Oil activity abounds
Billing County’s oil map looks like a multi-colored mosaic. Each color block is a different permitted oil field and there are 30 of them north of Medora, some on the west side of the Little Missouri and some on the east side. (Update: That was then. This is now. Who knows how many there are now. Things are moving so fast there’s no way to keep track.)
There are oil wells throughout the county, including seven on the Eberts ranch. Oil field traffic – if it has well service stops on both sides of the river – has to detour down to I-94, a trip that can take from six hours to 10, depending on road conditions.
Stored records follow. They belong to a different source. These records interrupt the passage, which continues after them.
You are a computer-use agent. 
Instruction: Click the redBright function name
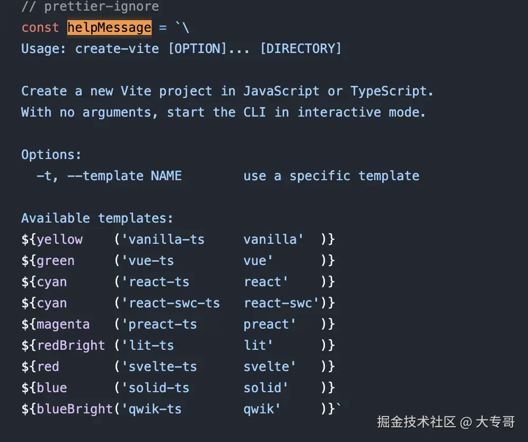71,346
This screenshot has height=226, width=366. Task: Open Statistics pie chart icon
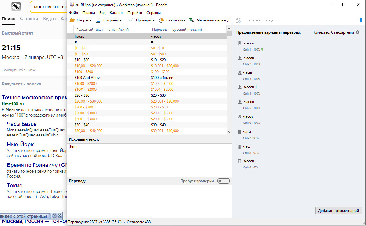[x=161, y=20]
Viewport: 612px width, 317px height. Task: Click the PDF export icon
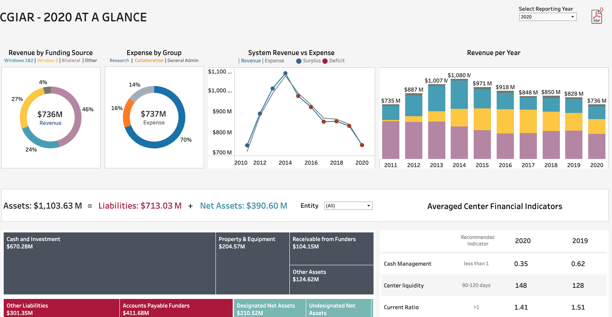click(596, 17)
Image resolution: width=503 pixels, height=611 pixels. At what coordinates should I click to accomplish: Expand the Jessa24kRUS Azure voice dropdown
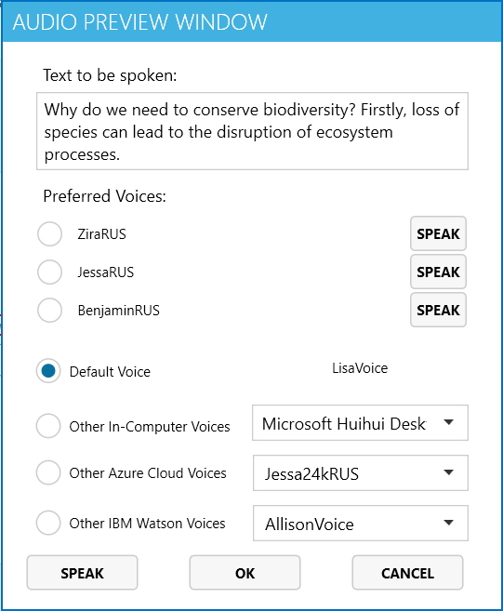point(361,472)
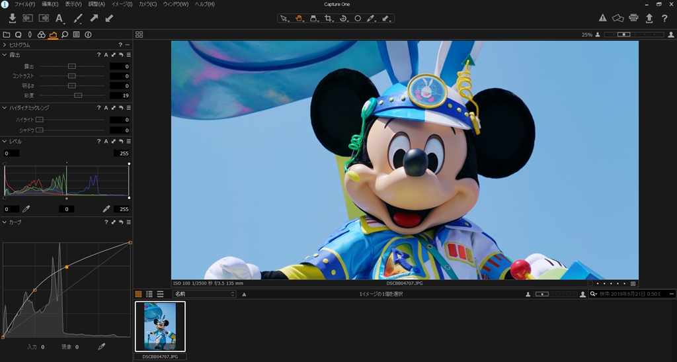
Task: Toggle the multi-view grid icon above viewer
Action: tap(139, 34)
Arthaud, who also owns a well service business out of Belfield, said that detour happens all the time, many times a day. He estimates between 25 and 50 oil service trucks would pass through the Ebertses’ and across the Little Missouri daily if the road becomes public. (Update: That was 8 years ago, BEFORE the oil boom hit. You could probably add a zero to each of those figures if the road and bridge were built today. NOW you see why everyone is so concerned about the proximity to the Elklhorn.) Despite Gaebe’s idea of a compromise, he said the county would not be open to restricting commercial use to weekdays.
“The oil field doesn’t stop at 5 p.m. on Fridays and hay hauling and utilities don’t stop at 5 p.m. on Fridays,” Arthaud said. “This is our county. It’s not a wilderness.”
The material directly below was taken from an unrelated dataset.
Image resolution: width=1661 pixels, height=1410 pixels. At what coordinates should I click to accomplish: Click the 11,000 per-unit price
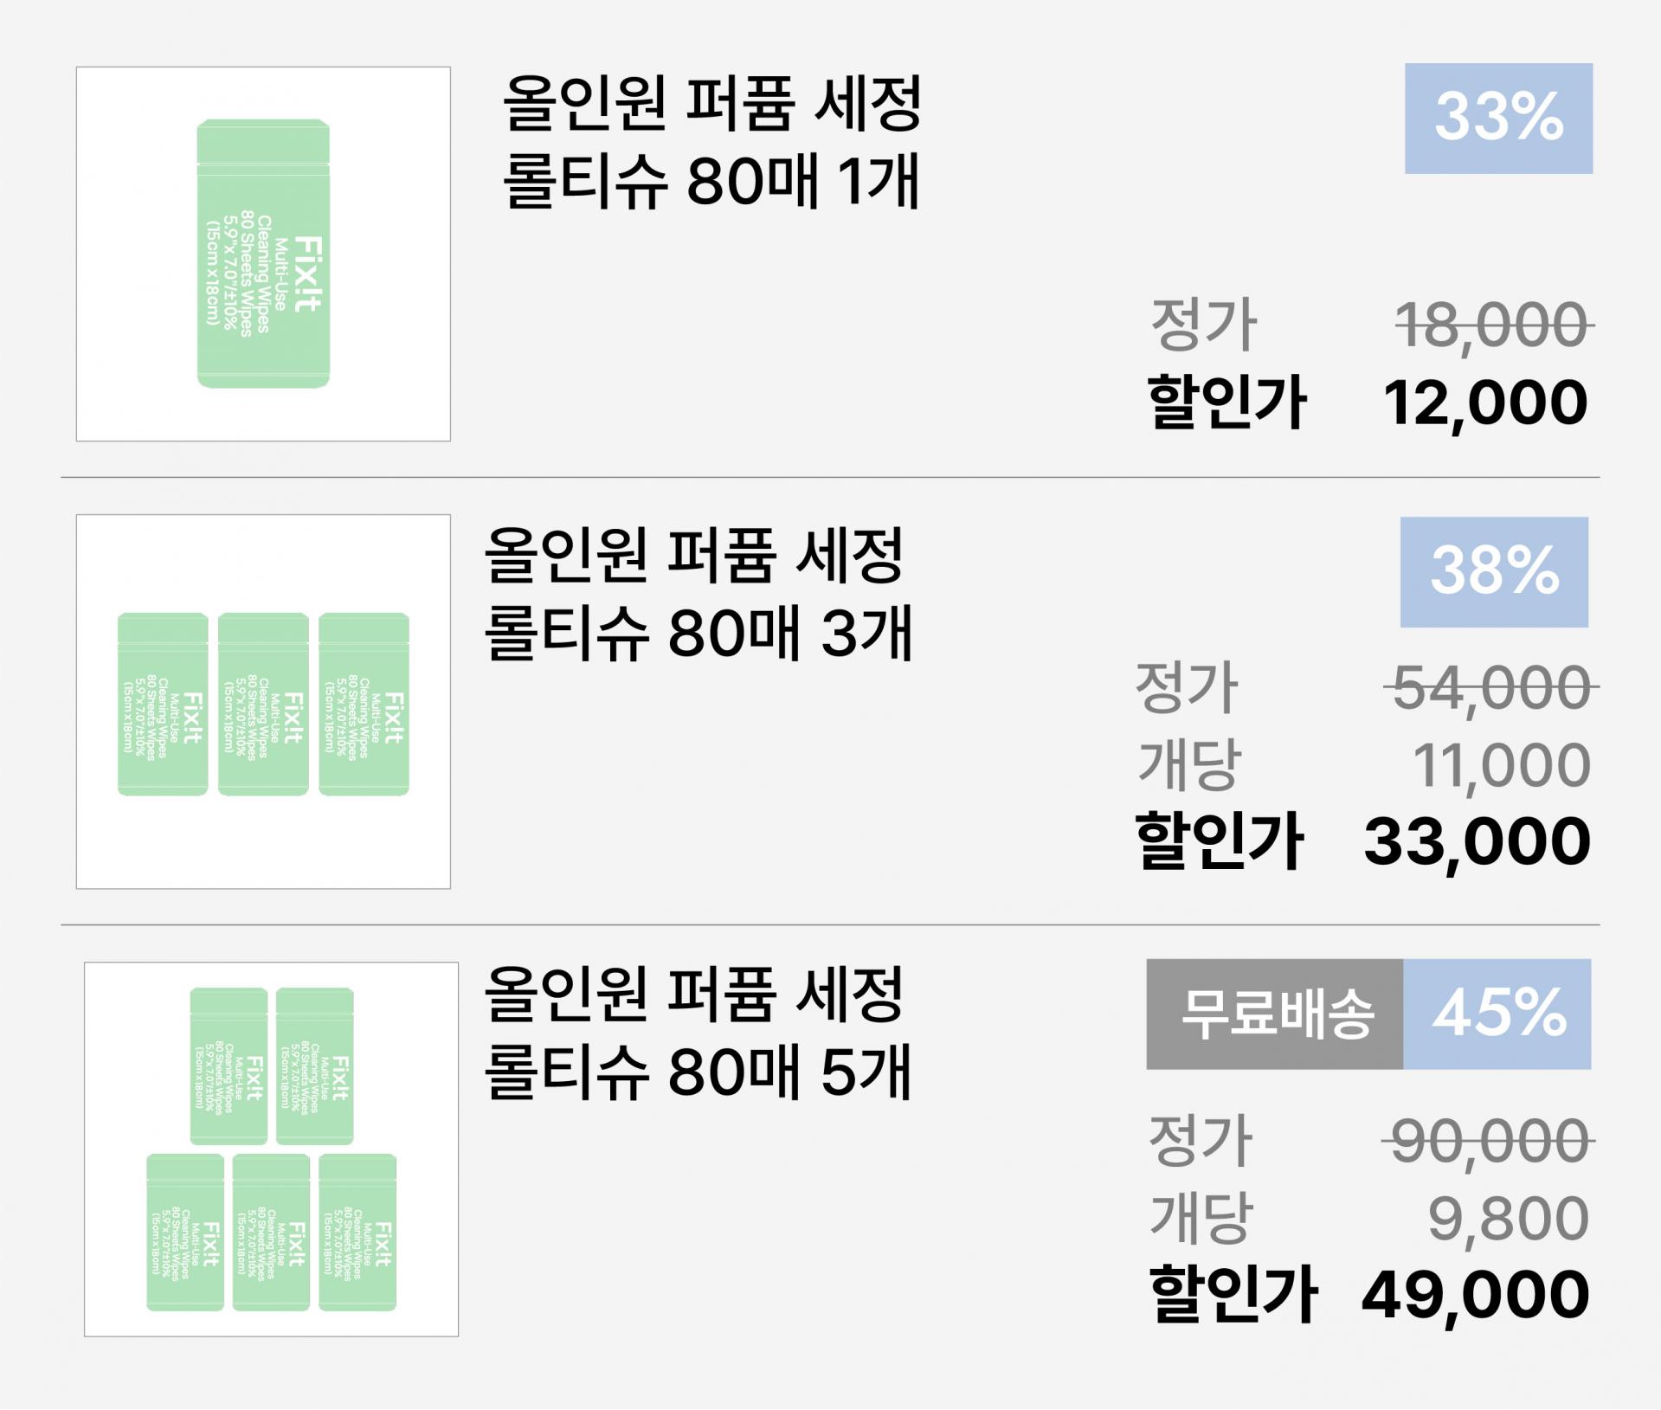[x=1501, y=766]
The Ebertses prefer a crossing further north. They say any crossing would be little used by any but oil traffic, since the relatively few people who live out in the Badlands take their trade and school-aged children to communities on their side of the river. (Update: Kenand Norma Eberts were exactly right about that. There is absolutely no demand for this road by anyone but the oil industry.)
The last word
Too bad Theodore Roosevelt can’t weigh in on the subject. Both an avid preservationist and colorful entrepreneur, he might provide some useful insights. (Update: In a sense, he is. His great grandson, Tweed Roosevelt, president of the Congressionally-chartered Theodore Roosevelt Association, the organization charged with preserving TR’s legacy, has mounted a national campaign to stop this madness.)
His presidency marked a vast expansion of the country’s public lands, but he always maintained that it was his cattle ranching days in the Badlands that gave him the character to become president.
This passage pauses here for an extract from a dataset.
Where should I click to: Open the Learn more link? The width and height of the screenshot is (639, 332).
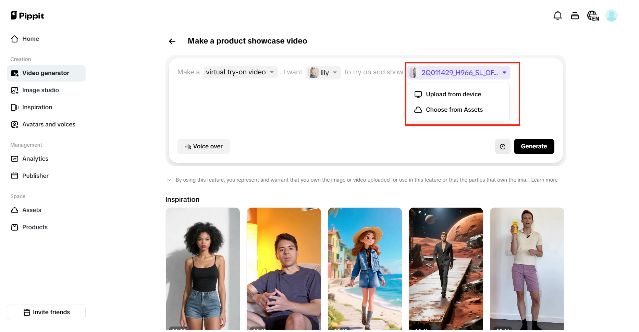point(544,180)
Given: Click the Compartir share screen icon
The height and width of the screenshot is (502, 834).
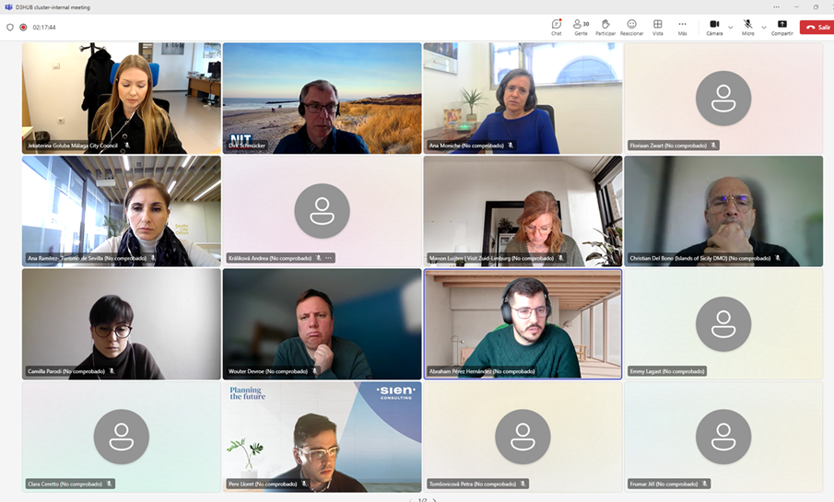Looking at the screenshot, I should click(x=781, y=27).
He on horseback, and his cattle, crossed and recrossed the river constantly to a meadow on the Ebertses’ river bottomland and beyond. (Update: If you go there now, and hike down to the Little Missouri River, at most times of the year you can wade across the river onto the Eberts Ranch, now known as the Elkhorn Ranchlands. Or if you’re a horse rider, you can ride your own horse across. It’s okay, We own all the land. For now.)
There is little doubt he would instantly grasp the conflict between those who would preserve the land and those who would use it, both for private ranching and commercial traffic.
Perhaps the last word belongs to the Eberts. Some might question their motives, but the family says selling the land for preservation is not a scheme to make them “filthy rich” and nor did they ever anticipate being in a lawsuit with the county over a road matter.
They say they want the land – historically rich and undeniably beautiful – to be recognized and secured for what it is.
“We think it needs to be protected at all costs,” said Norma Eberts. “North Dakota has a good plan.”
Final Update: Norma Eberts was right. The state did have a pretty good plan. But the Legislature shot it down. The land was eventually sold to the U.S. Forest Service and grazing continues there while the Forest Service works out a management plan for the ranch. The two immediate threats to the ranch are the nearby river crossing, referred to here, and the gravel mining operation, which has been the subject of a number of articles here. Greed seems to grow exponentially in western North Dakota these days. What will happen next is anyone’s guess. But this place is worth fighting for.